With the explosion of women entering convents and or the workforce providing cheap labour, the Nightingale methods refined over the years were inexpensive to implement. Aside from certain periods in modern history, usually around major wars, hospitals had sufficent supply of "cheap" labour from mainly female nurses
Aug 26, '12 by lindarnI have been saying for years, that nursing needs to go to a BSN as entry into practice, and grandfather in the ADNs and Diploma nurses.
LPN/LVN needs to go to an Associates Degree and entry into practice. Physical Therapy Assistants have a two year associates degree as entry into practice, and they never do anything that comes close to endangering a patient like LNPs do.
The BSN need to be re vamped. Some of the fluff can be done away with, classes like, "How To Run a Business", "Legal Aspects of Nursing and Patient Care", "Employment Law", need to be included.
These type of classes are included in the class work of PTs OTs, etc. Nurses are too naive in these areas, and that is why they are pushed around like they are. If you do not know the law, you can be too easily intimidated by managers, etc. Ignorance is not bliss in the work place.
A higher level of education will make us less likely to be replaced by lesser educated individuals. A two year associates degree is looked as more easlily replaced by a MED tech or nurses aide, with a minimum educational level.
Unionizing will give you the support to be able to go out to the public and educated them as to what is going on in the hospital. Let them know that the hospital is trying to replace college educated RNs with not much more than HS dropouts. The public doesn't complain because they do not know who is taking care of them, how many patients your are assigned to, etc. If something goes wrong, they throw the nurse under the bus and blame the nurses instead of the managers who are assigning too many patients to each nurses.
Think outside the box!
JMHO and my NY $0.02.
Lindarn, RN, BSN, CCRN
Somewhere in the PACNW
Aug 26, '12 by BrandonLPN, LPNThe real tragedy in all this is the state of good, old fashioned hands on nursing care in hospitals. You know, stuff like bathing, ambulating, feeding, shaving, skin care. These aren't "less important" tasks that can be ignored. Yet the focus has shifted away from direct
nursing care to a more medical POV. In the hospital the RNs are too busy to do any of this. And even the focus of a hospital aide's job is mostly vitals, glucoscans and I&O's. What are we going to do when all these "techs" think *they're* too important to wipe
The funny thing is, hospitals used to have a sort of "tech" who specialized in providing top notch basic, bedside care. It was called the LPN....

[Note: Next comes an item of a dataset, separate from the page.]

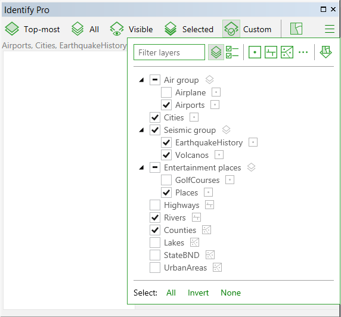Collapse the Seismic group node
This screenshot has width=341, height=317.
(x=141, y=130)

Aug 26, '12 by RNFionaI love computer charting. I find it faster, safer, and way more efficient. No more lost charts and it is nice to actually be able to READ the nursing notes from the prior shift. Yay to computer charting.
Aug 26, '12 by Asystole RN, BSNQuote from Cold StethoscopeOne only needs to research the Magnet certification to find out what it is supposed to do.What problems are magnet status supposed to solve? Are those problems being solved through a hospital's attainment of magnet status? Are patient outcomes better? Are nurses' working conditions better?

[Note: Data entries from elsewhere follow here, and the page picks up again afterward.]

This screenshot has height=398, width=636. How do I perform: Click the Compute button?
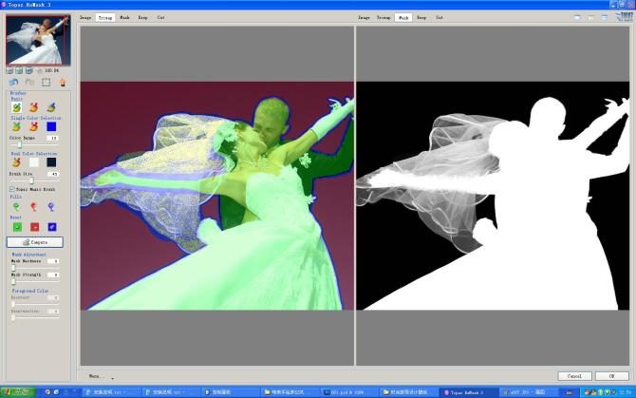coord(36,242)
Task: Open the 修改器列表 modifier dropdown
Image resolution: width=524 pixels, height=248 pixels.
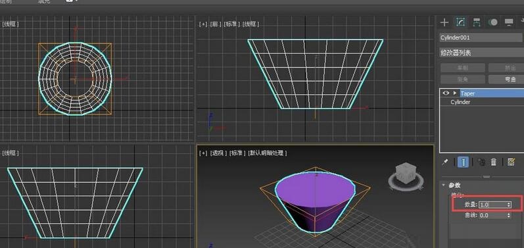Action: 481,53
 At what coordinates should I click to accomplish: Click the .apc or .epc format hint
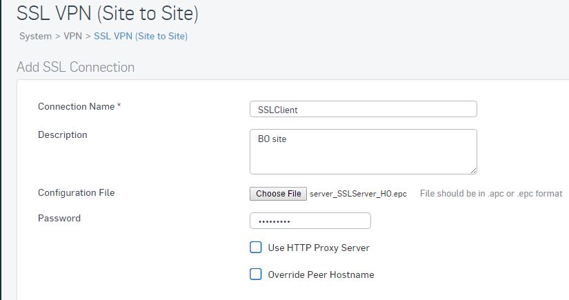491,193
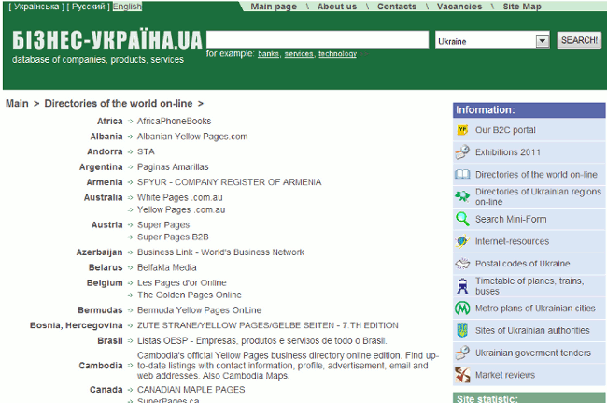
Task: Open the Ukraine country dropdown
Action: coord(542,41)
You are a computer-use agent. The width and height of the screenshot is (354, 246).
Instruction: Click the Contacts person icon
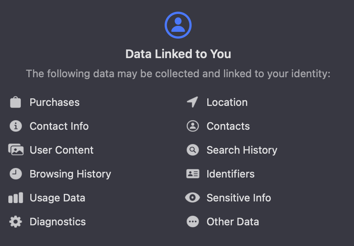(193, 126)
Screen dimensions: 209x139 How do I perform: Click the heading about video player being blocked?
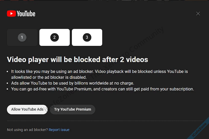77,59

Magnet status: What is is, what it is not, and what it could be
Working Conditions for Nurses: Does Magnet Status Make a Difference?
The quest for Magnet certification and any implementations of policy are entirely the doing of hospital administration. It is silly and very strange to blame the ANCC for poor staffing and poor policy decisions by the administration. No one forces a hospital to seek or obtain a Magnet certification.